Tuesday, June 19, 2012

How to Regain Your Compassion

This semester I made the best decision possible: taking Literature of the Holocaust. I requested a spot because I needed a Modern Lit requirement for my major, and my adviser recommend the teacher. As a teenager I become highly interested in the Holocaust, only to abandon it after learning in 9th grade how the Nazis mistreated Jews and there was nothing the United States could do. Fighting prejudice and injustice seemed much harder when certain stereotypes are ingrained in your psyche, and when genocides continue to occur around the world. We only learned one thing in World Civilization when covering the Holocaust: "Never again." We were then showed why "never again" becomes a difficult motto in the face of Rwanda, Darfur, Cambodia, and the Native Americans. 

That perspective changed when our teacher turned off the lights for one class, rolled down the screen projector, and showed us America and the Holocaust. We learned to our shock that the US DID know about the Holocaust in its early stages, could have saved six thousand Jews just by granting them visas, and ignored the problem until Jews working for the government alerted the President, getting fired for their trouble. Even worse, the government bureaucrat who stopped most of the visas from getting delivered never got punished. Breckenridge Long retired to a ranch and rode horses for the rest of his life. He never admitted his mistake, even when denying Jewish orphans an American sanctuary.

Our teacher then balanced this injustice with All But My Life, a memoir by a Holocaust survivor who has font memories of the US soldiers, even marrying the one who rescued her and ten other girls from an abandoned camp. Gerda Weisman Klein maintained an optimistic determination to survive, since surviving a death camp "was the greatest revenge". Her optimism helped the class brace itself for Night, a much more harrowing and traumatizing read, as well as Tzili, a fictional account of a mentally-delayed girl avoiding the death camps but still suffering when the Holocaust hits close to home.

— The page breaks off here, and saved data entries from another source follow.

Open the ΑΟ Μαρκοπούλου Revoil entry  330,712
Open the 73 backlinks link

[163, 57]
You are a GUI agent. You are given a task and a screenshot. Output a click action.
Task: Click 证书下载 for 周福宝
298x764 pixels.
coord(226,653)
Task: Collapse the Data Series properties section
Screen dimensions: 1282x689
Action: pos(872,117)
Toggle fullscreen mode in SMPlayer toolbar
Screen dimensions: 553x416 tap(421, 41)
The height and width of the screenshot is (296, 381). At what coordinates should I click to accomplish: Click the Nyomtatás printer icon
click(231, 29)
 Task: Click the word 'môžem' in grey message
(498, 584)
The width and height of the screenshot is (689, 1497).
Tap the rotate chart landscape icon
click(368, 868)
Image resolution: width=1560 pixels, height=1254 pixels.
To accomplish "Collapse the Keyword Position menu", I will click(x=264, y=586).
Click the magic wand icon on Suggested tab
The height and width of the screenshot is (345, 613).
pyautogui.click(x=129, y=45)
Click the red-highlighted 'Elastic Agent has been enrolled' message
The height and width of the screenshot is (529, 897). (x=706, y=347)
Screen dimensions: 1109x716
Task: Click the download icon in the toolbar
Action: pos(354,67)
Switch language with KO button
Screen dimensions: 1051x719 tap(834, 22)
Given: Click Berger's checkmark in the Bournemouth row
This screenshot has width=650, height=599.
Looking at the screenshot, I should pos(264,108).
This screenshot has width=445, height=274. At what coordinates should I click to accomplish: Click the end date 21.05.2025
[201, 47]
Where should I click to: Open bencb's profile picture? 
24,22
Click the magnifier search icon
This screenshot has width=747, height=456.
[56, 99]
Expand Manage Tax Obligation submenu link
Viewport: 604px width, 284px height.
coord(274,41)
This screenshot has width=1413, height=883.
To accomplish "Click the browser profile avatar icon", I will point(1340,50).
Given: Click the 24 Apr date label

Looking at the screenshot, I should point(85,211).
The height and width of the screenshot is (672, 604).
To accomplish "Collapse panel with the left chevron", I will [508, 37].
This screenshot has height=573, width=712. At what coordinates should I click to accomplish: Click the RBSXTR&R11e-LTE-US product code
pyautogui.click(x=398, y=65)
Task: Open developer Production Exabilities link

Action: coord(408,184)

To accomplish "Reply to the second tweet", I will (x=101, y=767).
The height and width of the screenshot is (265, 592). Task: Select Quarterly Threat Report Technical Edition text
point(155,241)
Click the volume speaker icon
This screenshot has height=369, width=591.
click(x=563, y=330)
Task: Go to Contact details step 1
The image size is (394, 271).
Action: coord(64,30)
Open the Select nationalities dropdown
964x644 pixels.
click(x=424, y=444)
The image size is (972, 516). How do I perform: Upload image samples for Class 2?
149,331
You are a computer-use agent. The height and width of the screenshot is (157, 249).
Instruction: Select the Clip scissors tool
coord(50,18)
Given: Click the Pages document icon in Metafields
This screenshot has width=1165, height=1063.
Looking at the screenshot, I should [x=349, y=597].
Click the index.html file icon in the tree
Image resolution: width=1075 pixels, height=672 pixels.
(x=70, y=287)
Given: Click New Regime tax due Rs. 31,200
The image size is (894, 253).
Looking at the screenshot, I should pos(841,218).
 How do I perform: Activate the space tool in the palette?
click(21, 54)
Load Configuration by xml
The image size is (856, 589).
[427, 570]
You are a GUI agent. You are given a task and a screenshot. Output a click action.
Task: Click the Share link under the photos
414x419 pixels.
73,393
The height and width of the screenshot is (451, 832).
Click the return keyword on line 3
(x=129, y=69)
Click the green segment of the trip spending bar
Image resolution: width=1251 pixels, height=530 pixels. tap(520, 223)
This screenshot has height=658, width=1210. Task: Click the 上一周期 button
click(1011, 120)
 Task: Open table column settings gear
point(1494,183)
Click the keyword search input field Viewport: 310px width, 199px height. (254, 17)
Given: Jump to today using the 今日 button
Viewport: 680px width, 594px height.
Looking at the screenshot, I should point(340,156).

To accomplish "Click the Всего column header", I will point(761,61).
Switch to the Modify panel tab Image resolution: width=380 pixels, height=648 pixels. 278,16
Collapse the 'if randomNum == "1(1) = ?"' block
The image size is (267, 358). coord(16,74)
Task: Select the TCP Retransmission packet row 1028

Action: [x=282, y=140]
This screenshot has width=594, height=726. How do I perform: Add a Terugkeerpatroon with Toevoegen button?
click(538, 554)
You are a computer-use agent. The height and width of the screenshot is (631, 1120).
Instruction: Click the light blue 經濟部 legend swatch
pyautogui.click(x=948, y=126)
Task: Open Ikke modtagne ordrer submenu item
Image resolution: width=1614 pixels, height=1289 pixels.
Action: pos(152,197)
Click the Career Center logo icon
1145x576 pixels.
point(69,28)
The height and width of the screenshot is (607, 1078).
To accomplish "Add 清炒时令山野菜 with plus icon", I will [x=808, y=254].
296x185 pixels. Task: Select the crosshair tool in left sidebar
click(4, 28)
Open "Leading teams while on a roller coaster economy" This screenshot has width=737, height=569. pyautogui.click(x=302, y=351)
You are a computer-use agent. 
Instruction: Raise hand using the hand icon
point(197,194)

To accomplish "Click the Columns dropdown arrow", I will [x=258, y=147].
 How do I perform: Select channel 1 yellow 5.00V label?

Holocaust Literature didn't change my life, but it changed my perspective on the individual's power. If we had stopped Hitler when he invaded the Rhine lands, 5 million lives would have been spared. If Breckenridge Long had let go of his Anti-Semitism, then we may have had less refugees crowding the European ports, waiting for Nazi soldiers to drag them onto camps. If Eli Wiesel had listened to the nurse wanting to escort him to safety, he could have avoided Auschwitz.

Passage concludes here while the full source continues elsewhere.